[Provided records — start]

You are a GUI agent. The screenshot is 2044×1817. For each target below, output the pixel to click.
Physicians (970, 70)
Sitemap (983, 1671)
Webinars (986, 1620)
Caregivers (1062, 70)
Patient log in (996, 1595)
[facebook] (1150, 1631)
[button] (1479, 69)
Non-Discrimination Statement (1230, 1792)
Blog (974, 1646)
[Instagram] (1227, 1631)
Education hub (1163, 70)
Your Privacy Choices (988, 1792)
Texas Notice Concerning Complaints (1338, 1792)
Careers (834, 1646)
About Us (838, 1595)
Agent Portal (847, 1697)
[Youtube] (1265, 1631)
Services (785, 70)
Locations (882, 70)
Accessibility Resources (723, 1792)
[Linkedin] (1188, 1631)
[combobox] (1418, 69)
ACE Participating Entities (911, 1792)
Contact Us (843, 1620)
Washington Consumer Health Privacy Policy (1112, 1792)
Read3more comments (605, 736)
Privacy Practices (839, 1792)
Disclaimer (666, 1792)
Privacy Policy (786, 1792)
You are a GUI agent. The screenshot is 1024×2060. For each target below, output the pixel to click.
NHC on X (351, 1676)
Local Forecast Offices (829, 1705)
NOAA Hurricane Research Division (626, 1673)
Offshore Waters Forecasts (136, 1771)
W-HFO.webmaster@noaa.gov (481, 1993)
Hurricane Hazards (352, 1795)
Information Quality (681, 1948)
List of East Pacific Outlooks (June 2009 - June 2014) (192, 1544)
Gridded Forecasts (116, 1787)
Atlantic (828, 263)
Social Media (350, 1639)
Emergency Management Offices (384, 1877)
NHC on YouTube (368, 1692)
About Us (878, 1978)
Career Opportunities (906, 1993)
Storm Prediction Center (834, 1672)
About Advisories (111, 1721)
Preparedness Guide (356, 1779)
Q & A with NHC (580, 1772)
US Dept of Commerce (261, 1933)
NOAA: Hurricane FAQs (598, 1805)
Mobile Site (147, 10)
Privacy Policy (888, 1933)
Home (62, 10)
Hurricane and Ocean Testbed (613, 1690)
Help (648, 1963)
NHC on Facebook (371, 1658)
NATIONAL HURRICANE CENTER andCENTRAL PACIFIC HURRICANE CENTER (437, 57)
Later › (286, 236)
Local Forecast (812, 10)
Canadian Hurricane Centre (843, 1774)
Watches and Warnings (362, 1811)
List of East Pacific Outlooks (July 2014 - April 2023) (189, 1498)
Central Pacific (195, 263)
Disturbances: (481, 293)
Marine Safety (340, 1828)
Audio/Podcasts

[Provided records — finish]

## What is being asked:
What you return must match the records exactly, line for line.

## Written response:
You are a GUI agent. The screenshot is 2044×1817. For each target below, output the pixel to click.
Physicians (970, 70)
Sitemap (983, 1671)
Webinars (986, 1620)
Caregivers (1062, 70)
Patient log in (996, 1595)
[facebook] (1150, 1631)
[button] (1479, 69)
Non-Discrimination Statement (1230, 1792)
Blog (974, 1646)
[Instagram] (1227, 1631)
Education hub (1163, 70)
Your Privacy Choices (988, 1792)
Texas Notice Concerning Complaints (1338, 1792)
Careers (834, 1646)
About Us (838, 1595)
Agent Portal (847, 1697)
[Youtube] (1265, 1631)
Services (785, 70)
Locations (882, 70)
Accessibility Resources (723, 1792)
[Linkedin] (1188, 1631)
[combobox] (1418, 69)
ACE Participating Entities (911, 1792)
Contact Us (843, 1620)
Washington Consumer Health Privacy Policy (1112, 1792)
Read3more comments (605, 736)
Privacy Practices (839, 1792)
Disclaimer (666, 1792)
Privacy Policy (786, 1792)
You are a GUI agent. The screenshot is 1024×2060. For each target below, output the pixel to click.
NHC on X (351, 1676)
Local Forecast Offices (829, 1705)
NOAA Hurricane Research Division (626, 1673)
Offshore Waters Forecasts (136, 1771)
W-HFO.webmaster@noaa.gov (481, 1993)
Hurricane Hazards (352, 1795)
Information Quality (681, 1948)
List of East Pacific Outlooks (June 2009 - June 2014) (192, 1544)
Gridded Forecasts (116, 1787)
Atlantic (828, 263)
Social Media (350, 1639)
Emergency Management Offices (384, 1877)
NHC on YouTube (368, 1692)
About Us (878, 1978)
Career Opportunities (906, 1993)
Storm Prediction Center (834, 1672)
About Advisories (111, 1721)
Preparedness Guide (356, 1779)
Q & A with NHC (580, 1772)
US Dept of Commerce (261, 1933)
NOAA: Hurricane FAQs (598, 1805)
Mobile Site (147, 10)
Privacy Policy (888, 1933)
Home (62, 10)
Hurricane and Ocean Testbed (613, 1690)
Help (648, 1963)
NHC on Facebook (371, 1658)
NATIONAL HURRICANE CENTER andCENTRAL PACIFIC HURRICANE CENTER (437, 57)
Later › (286, 236)
Local Forecast (812, 10)
Canadian Hurricane Centre (843, 1774)
Watches and Warnings (362, 1811)
List of East Pacific Outlooks (July 2014 - April 2023) (189, 1498)
Central Pacific (195, 263)
Disturbances: (481, 293)
Marine Safety (340, 1828)
Audio/Podcasts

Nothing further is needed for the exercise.